The guy we have builds the cabins the kids live in. I should stipulate that these are bars that will never move, they will be secured into the ceiling of the space. Last summer while hanging lights on the one we have my ladder went out and I hung on the bar. I'm confident in his abilities.
 
First, thank you SO much to all of you who have responded so far, your help is invaluable in this venture.

If my last post about the carpenter seemed terse, I apologize, I just phrased it poorly.

For bars that are never going to be moved is it really necessary to hire a rigger? I mean the bar he put up for me for my 8 par cans last summer is bolted into the ceiling of the room. As I said, I literally hung from it in a pinch (a no-no, but it kept me from falling on my head.)

A friend of mine if a rigger for Foy, and I know how much he charges per hour.

I just need to be able to explain to my boss why it's so important to bring in a rigger, as opposed to our in-house guy.

Also, what of the controller issue? Does anyone have experience with StageConsole? Does it hold up well? Is there another program I should be looking at?
 
There are two important things to consider in hanging that bar.

1) Who is liable if it fails? We recently installed a hanging subwoofer in my space. I have the knowledge to get the right gear and hang it. However we paid someone else a pretty significant chunk of change to do it so that we don't have the liability if it fails.

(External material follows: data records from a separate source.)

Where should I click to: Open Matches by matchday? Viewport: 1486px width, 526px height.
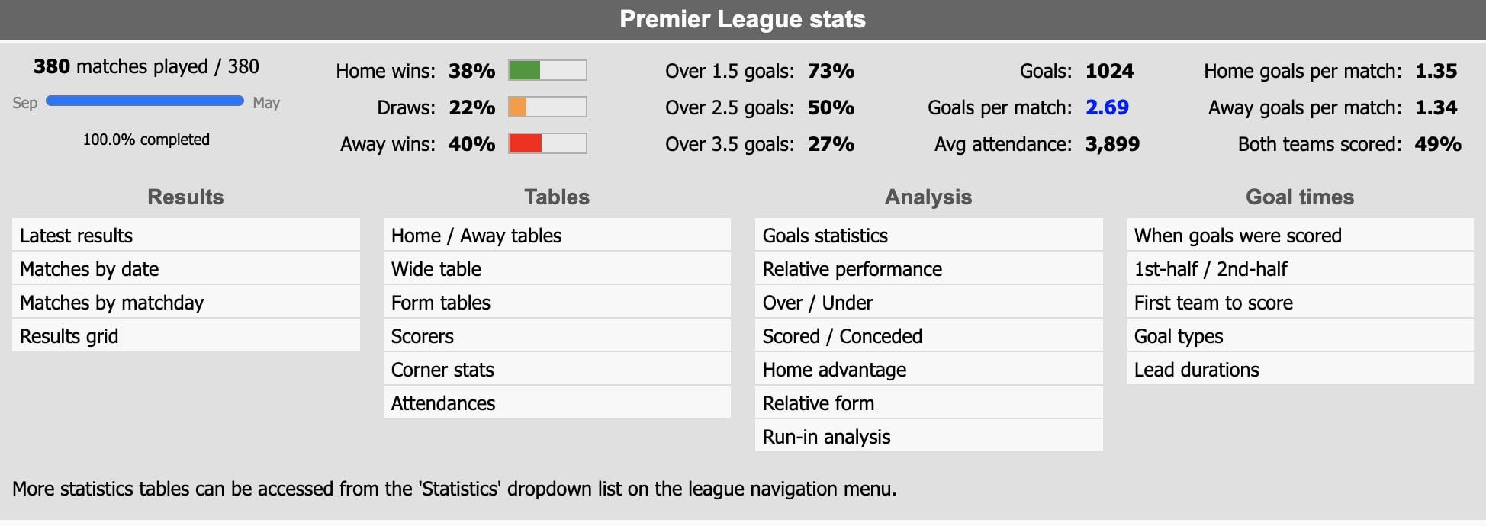coord(185,302)
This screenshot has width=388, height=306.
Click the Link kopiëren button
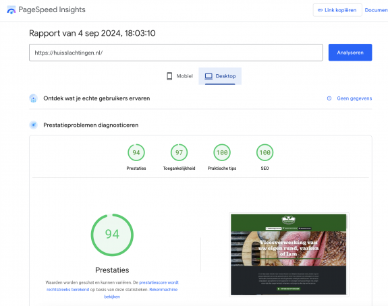click(337, 10)
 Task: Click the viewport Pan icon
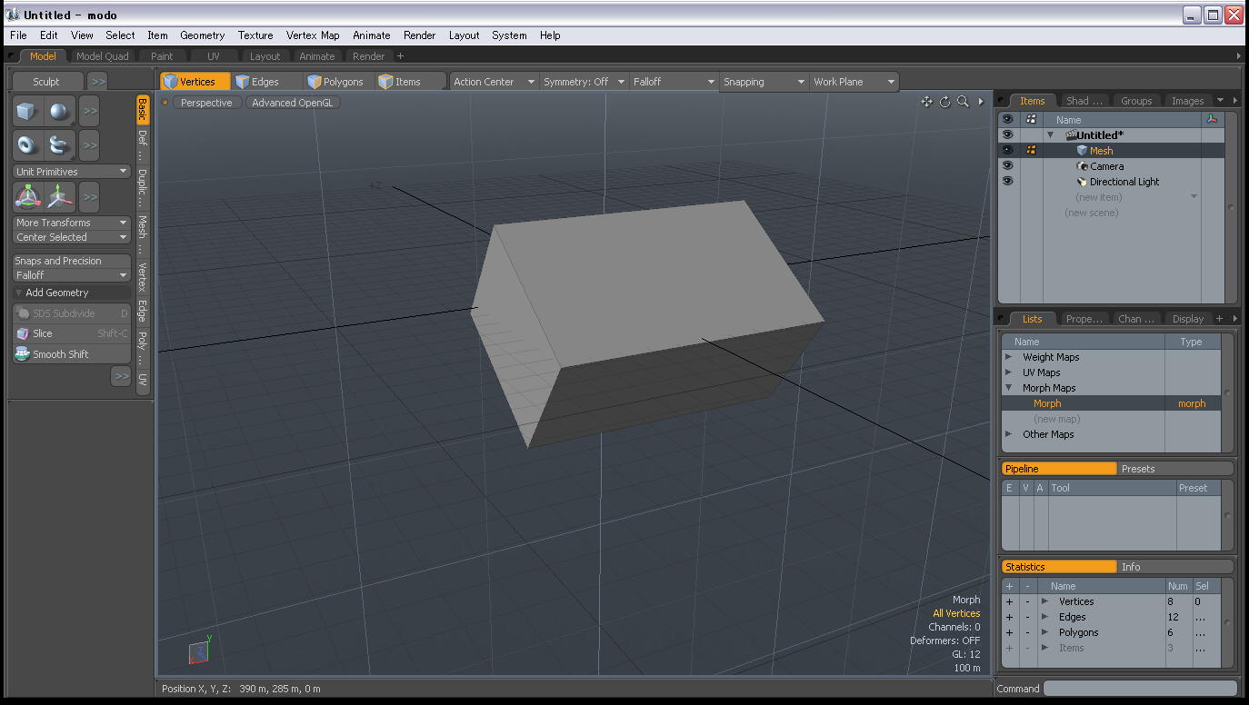[926, 103]
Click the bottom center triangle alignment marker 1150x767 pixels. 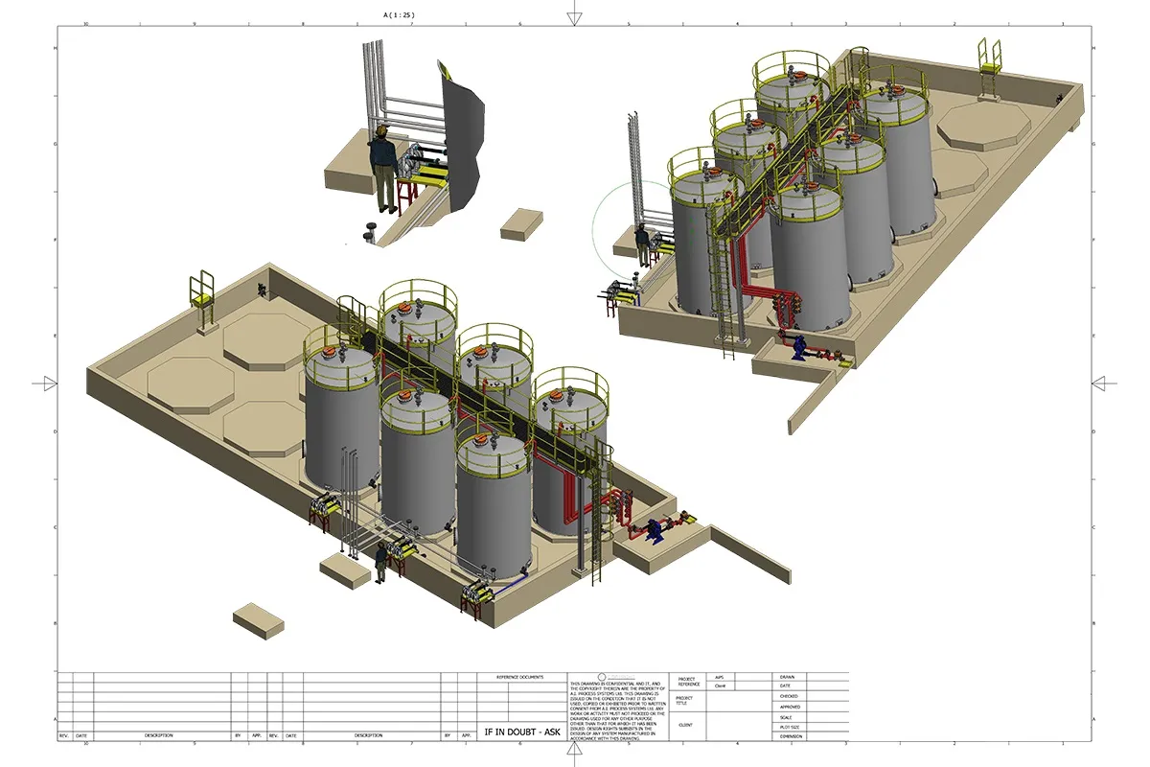click(575, 752)
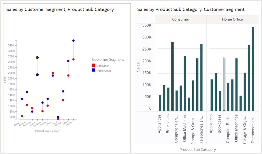Click the "Product Sub Category" axis title under the bar chart
Viewport: 262px width, 154px height.
pyautogui.click(x=197, y=149)
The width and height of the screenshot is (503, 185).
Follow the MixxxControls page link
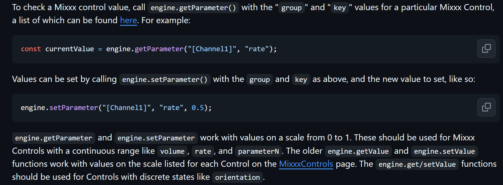coord(306,164)
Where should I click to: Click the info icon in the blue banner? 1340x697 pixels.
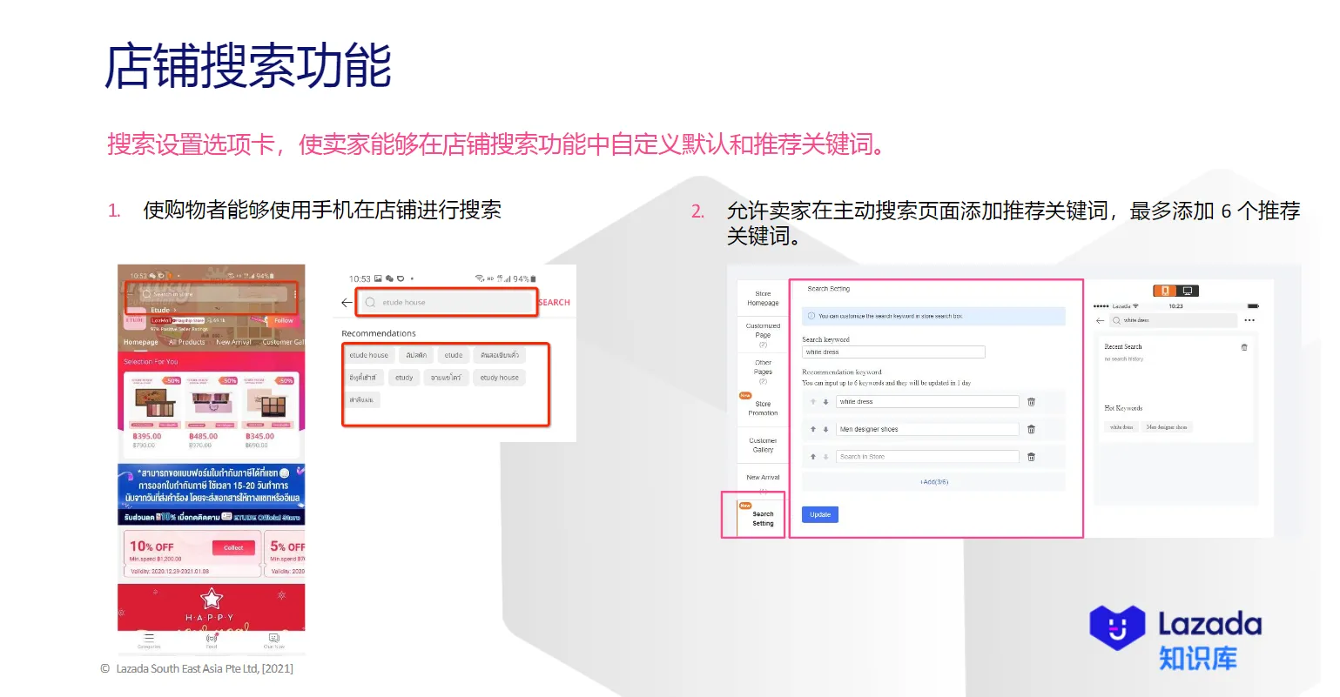click(x=811, y=316)
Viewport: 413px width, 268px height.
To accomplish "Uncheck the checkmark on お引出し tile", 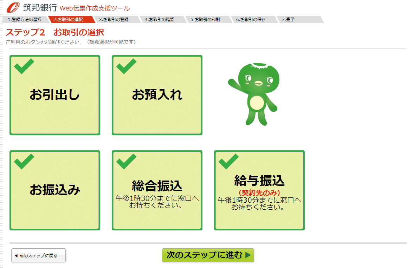I will click(24, 66).
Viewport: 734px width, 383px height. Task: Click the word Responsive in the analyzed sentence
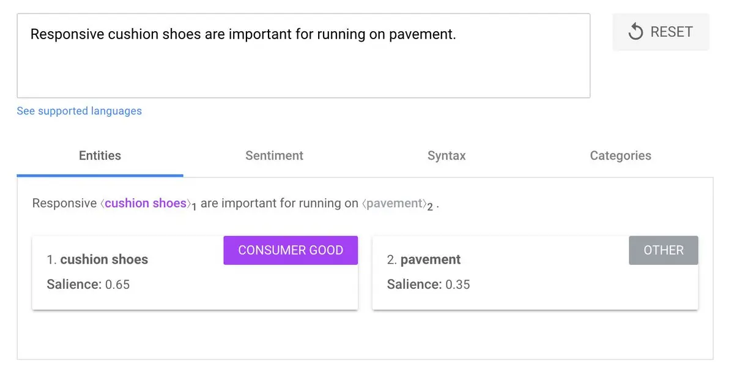coord(64,203)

2) Your carpenter may be able to knock out cabins with the best of them, but what does he know about weight distribution on a pipe? Does he know what hardware to use to do this properly? True you could buy some stuff at Home Depot, have him hang it, and it might be safe for years. But it might fail and KILL someone next week. How do you KNOW that those pipes are going to be safe? You hire a rigger. Any time something is lifted overhead we get very serious around here. I don't take any risks when it comes to overhead lifting and I encourage you to do the same.

Beyond that it's very hard to give you any advice that you should trust from an anonymous source like the internet. How do you know I'm not a 13 year old boy in china who has never seen the inside of a theater? I don't know you. You don't know me. I've never seen the space. There are just far too many variables to trust something so potentially dangerous to advice from the internet.